Syarat-syarat Wasiat
Wasiat
menghedaki orang yang memberi wasiat, orang yang diberi wasiat dan yang
diwasiatkan. Masing-masing dari ketiganya ini mempuyai syarat-syarat sebagai
berikut.
1.
Orang yang
Memberi Wasiat
Disyaratkan
agar orang yang memberi wasiat itu adalah orang yang ahli kebajikan, yaitu
orang yang mempunyai kompetensi (kecakapan) yang sah.
Keabsahan kompetensi ini
didasarkan pada akal, kedewasaan, kemerdekaan, ikhtiyar, dan tidak dibatasi
karena kedunguan atau kelalaian. Apabila pemberi wasiat itu yang kurang
kompetensinya, yaitu karena dia masih anak-anak, gila, hamba sahaya, dipaksa,
atau dibatasi, maka wasiatnya itu tidak sah.
Dan dikecualikan dari hal
tersebut di atas dua perkara :
a.
Wasiat anak
kecil yang mumayyiz (bisa membedakan antara yang baik dan buruk) yang khusus
mengenai perlengkapannya dan penguburannya selama dalam batas-batas
kemashlahatan.
b.
Wasiat orang
yang dibatasi terhadap orang yang dungu dalam hal kebajikan, seperti
mengajarkan Al-Qur’an, membangun masjid dan mendirikan rumah sakit.

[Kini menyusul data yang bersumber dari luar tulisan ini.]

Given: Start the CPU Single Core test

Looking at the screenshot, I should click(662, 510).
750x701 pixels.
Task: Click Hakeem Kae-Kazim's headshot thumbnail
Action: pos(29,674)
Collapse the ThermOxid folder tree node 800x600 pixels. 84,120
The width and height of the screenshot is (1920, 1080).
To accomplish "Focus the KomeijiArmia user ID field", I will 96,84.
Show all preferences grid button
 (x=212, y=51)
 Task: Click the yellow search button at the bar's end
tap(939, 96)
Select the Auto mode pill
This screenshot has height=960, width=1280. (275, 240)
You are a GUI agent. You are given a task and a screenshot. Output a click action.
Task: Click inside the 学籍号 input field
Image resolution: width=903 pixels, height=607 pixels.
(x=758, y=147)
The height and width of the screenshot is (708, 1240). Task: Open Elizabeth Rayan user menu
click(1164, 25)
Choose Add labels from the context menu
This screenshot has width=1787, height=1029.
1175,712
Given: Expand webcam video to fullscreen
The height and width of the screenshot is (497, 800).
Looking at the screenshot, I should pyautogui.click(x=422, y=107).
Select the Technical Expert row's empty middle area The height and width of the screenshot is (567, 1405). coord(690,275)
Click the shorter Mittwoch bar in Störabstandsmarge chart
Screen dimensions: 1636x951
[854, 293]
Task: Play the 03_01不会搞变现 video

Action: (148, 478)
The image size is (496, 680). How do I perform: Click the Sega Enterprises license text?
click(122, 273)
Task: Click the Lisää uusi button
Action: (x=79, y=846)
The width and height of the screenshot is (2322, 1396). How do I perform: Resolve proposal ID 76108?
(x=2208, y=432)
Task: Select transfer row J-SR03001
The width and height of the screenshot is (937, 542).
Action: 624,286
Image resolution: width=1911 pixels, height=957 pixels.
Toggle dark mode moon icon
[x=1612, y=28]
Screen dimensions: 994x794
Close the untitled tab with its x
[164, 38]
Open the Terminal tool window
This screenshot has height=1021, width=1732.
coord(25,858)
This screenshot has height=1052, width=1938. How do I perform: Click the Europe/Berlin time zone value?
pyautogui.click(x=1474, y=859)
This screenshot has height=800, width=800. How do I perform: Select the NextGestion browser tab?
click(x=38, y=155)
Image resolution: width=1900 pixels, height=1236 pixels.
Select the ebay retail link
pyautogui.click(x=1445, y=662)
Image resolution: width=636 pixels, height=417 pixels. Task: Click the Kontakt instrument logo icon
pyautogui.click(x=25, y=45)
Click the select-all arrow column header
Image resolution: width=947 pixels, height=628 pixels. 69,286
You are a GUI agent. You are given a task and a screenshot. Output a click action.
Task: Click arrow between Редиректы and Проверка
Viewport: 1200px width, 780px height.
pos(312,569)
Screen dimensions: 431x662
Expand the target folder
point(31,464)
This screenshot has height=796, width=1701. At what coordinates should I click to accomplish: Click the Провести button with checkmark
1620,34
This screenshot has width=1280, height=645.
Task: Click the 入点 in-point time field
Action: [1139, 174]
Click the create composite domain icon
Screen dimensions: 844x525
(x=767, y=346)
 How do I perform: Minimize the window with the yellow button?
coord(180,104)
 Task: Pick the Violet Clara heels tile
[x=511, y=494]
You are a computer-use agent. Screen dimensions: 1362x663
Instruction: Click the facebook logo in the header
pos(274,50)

Kemudian bila pemberi wasiat itu mempunyai ahli waris dan ahli waris itu
menyetujui wasiatnya, maka wasiat ini dilaksanakan terhadap semua hartanya.
Demikian pula bila pemberi wasiat tidak mempunyai ahli waris sama sekali.
Adapun bila dia mempunyai ahli waris dan ahli waris ini tidak menyetujui wasiatnya,
maka wasiat itu hanya dilaksanakan terhadap sepertiga hartanya saja. Demikian
ini madzhab Hanafi.
Imam Malik menentang pendapat itu. Dia memperbolehkan wasiat orang yang
lemah akal dan anak kecil yang memahami makna mendekatkan diri kepada Allah SWT.
Imam Malik berkata bahwa orang yang lemah akal, orang yang dungu dan orang
yang menderita penyakit ayan yang terkadang sadar, wasiat mereka diperbolehkan,
bila mereka mempunyai akal yang dapat mengetahui apa yang mereka wasiatkan.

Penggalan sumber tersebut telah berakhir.